Sejarah mencatat berbagai perpecahan dalam Kekristenan, mulai dari perpecahan besar antara Gereja Barat dan Gereja Timur pada tahun 1054 hingga reformasi Protestan pada abad ke- 16. Meskipun perbedaan ini membawa tantangan besar, ada banyak upaya rekonsiliasi yang telah dilakukan. Konsili Vatikan II, misalnya, menjadi tonggak penting dalam membuka pintu dialog ekumenis antara Gereja Katolik dan denominasi Kristen lainnya. Melalui berbagai inisiatif ini, semangat persatuan mulai dibangun kembali, menegaskan bahwa perbedaan teologis tidak boleh menghalangi kasih persaudaraan dalam Kristus.

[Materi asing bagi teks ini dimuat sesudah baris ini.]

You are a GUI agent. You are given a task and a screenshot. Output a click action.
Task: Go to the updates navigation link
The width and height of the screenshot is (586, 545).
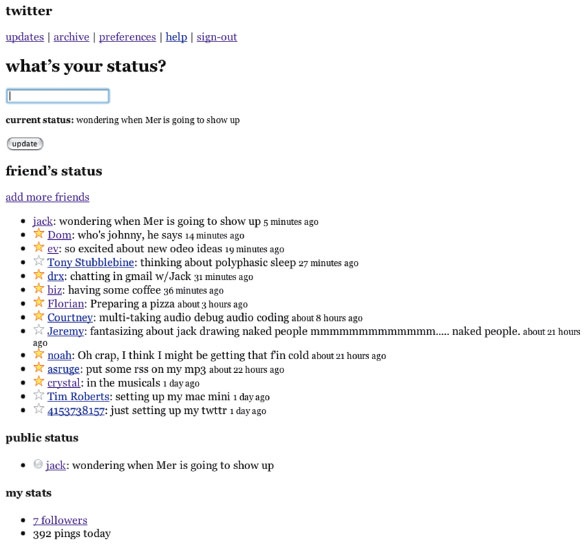point(25,37)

Lebih dari sekadar aspek teologis, persatuan dalam Kristus juga nyata dalam kehidupan sehari-hari umat Kristen. Dalam banyak kesempatan, umat Katolik dan denominasi Kristen lainnya bergandengan tangan dalam karya sosial, pelayanan kepada kaum miskin, pendidikan, dan berbagai bentuk aksi kemanusiaan. Nilai kasih dan pelayanan, yang merupakan inti dari ajaran Kristus, menjadi bukti nyata bahwa kesatuan itu bukan hanya sekadar teori, tetapi juga praktik yang dapat dilihat dan dirasakan.
Salah satu contoh nyata kerja sama ini adalah bantuan kemanusiaan yang diberikan oleh berbagai gereja dalam menangani bencana alam dan krisis kemanusiaan. Organisasi-organisasi Katolik, Protestan, dan Ortodoks sering kali bekerja bersama dalam menyediakan makanan, perlindungan, dan pendidikan bagi mereka yang membutuhkan. Ini menunjukkan bahwa dalam tindakan nyata, persatuan lebih penting daripada perbedaan doktrinal yang ada.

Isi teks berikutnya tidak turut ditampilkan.